How Not To Screw Up Your Retirement Once You’re There

Laveta Brigham

Converting to a Roth account is one of the brilliant ways to reduce taxes in retirement. “At age 70 ½ you are required to start withdrawing Required Minimum Distributions from traditional IRAs and for 401(k)s if you’re no longer employed,” said Luis F. Rosa, CFP, EA, founder at Build a Better […]

Converting to a Roth account is one of the brilliant ways to reduce taxes in retirement.

“At age 70 ½ you are required to start withdrawing Required Minimum Distributions from traditional IRAs and for 401(k)s if you’re no longer employed,” said Luis F. Rosa, CFP, EA, founder at Build a Better Financial Future, LLC.  “These distributions will be considered taxable income, and can trigger tax on your Social Security benefits.”

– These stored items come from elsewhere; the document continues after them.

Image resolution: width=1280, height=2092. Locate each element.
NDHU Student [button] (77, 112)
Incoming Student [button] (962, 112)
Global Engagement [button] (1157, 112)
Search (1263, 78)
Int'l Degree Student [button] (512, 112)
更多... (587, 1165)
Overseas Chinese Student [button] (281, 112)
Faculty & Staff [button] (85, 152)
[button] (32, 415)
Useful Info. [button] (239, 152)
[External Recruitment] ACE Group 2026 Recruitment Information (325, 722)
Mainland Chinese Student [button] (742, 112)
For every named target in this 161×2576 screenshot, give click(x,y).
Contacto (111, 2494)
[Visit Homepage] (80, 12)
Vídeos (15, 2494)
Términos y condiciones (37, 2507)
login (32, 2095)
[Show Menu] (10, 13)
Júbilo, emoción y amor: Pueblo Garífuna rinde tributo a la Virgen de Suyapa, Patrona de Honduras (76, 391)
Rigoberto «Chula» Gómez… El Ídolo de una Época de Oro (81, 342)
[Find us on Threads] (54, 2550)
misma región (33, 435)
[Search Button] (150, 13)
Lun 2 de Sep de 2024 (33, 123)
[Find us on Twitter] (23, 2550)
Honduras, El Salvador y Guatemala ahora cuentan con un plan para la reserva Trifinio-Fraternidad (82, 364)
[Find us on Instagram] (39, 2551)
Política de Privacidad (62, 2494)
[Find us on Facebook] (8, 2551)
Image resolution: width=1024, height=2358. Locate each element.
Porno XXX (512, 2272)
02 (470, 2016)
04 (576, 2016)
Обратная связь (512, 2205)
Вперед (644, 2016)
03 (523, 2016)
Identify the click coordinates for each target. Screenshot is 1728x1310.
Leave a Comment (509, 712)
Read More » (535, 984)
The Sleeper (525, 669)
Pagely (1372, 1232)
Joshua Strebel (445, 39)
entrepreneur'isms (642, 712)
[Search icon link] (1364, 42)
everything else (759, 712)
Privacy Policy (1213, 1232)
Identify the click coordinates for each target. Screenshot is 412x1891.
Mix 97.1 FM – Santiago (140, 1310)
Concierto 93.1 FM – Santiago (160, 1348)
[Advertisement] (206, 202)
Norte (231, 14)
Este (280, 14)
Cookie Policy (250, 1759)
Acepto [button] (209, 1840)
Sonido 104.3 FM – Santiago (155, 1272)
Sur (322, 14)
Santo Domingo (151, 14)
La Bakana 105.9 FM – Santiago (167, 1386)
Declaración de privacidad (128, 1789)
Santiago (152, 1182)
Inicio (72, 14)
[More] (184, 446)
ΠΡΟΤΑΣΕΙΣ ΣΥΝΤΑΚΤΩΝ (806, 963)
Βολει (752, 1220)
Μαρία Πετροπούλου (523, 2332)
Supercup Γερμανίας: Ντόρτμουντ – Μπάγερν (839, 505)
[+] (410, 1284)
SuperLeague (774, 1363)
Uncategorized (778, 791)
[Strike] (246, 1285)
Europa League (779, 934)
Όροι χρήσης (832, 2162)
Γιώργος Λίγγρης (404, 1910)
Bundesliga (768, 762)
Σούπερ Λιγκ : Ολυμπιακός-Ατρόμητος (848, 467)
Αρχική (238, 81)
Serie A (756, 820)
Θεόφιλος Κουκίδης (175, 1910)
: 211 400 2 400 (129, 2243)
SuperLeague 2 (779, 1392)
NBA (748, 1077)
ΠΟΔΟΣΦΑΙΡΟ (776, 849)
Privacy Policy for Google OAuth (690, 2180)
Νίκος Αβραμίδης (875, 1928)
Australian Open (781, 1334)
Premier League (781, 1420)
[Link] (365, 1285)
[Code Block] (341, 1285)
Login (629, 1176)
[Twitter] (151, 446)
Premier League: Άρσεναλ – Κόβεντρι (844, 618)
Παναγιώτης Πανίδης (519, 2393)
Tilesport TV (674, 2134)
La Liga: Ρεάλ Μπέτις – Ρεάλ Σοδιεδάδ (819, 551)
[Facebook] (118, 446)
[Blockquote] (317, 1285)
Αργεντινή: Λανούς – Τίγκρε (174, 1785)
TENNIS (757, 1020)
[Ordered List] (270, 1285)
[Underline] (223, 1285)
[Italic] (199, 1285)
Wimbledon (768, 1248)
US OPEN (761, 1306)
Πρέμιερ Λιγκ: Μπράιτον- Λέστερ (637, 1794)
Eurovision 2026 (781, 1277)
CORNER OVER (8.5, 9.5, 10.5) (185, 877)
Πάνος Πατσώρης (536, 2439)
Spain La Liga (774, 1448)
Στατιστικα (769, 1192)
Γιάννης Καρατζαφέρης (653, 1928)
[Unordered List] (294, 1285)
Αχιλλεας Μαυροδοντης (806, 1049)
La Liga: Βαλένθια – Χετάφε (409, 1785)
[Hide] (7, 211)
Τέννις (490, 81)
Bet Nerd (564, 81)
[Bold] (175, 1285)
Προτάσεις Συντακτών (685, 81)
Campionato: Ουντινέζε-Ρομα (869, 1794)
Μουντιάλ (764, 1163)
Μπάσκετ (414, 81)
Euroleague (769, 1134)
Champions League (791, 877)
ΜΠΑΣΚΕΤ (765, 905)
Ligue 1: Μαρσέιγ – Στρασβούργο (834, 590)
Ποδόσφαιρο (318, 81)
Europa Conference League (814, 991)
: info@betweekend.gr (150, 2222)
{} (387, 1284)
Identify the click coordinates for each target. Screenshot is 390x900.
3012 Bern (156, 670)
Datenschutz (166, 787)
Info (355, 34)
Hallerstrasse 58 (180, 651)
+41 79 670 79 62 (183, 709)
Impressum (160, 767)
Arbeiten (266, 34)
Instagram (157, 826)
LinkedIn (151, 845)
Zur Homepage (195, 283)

Currently, if your modified adjusted gross income is between $25,000 and $34,000 as a single individual, you might pay income tax on up to 50% of your Social Security benefits. If it’s more than $34,000, the figure goes up to 85% of your Social Security benefits. For married couples filing jointly, if your modified adjusted gross income is $32,000 to $44,000, up to 50% of the benefits can be taxed, and if income is over $44,000, up to 85% of the benefits can be taxed.

“Consult with your tax advisor and/or financial planner to see if converting certain funds to a Roth IRA over the upcoming years is a smart choice since the converted funds will be considered taxable income in the year converted,” said Rosa. “However, funds withdrawn from the Roth IRA will not be considered income if held at least five years, and the money is withdrawn after age 59 ½. This can potentially save you later by not having that money count toward the formula that determines whether or not your Social Security benefits are taxable, and tax brackets might be higher in the future if the current brackets and provisions are not extended beyond 2025.”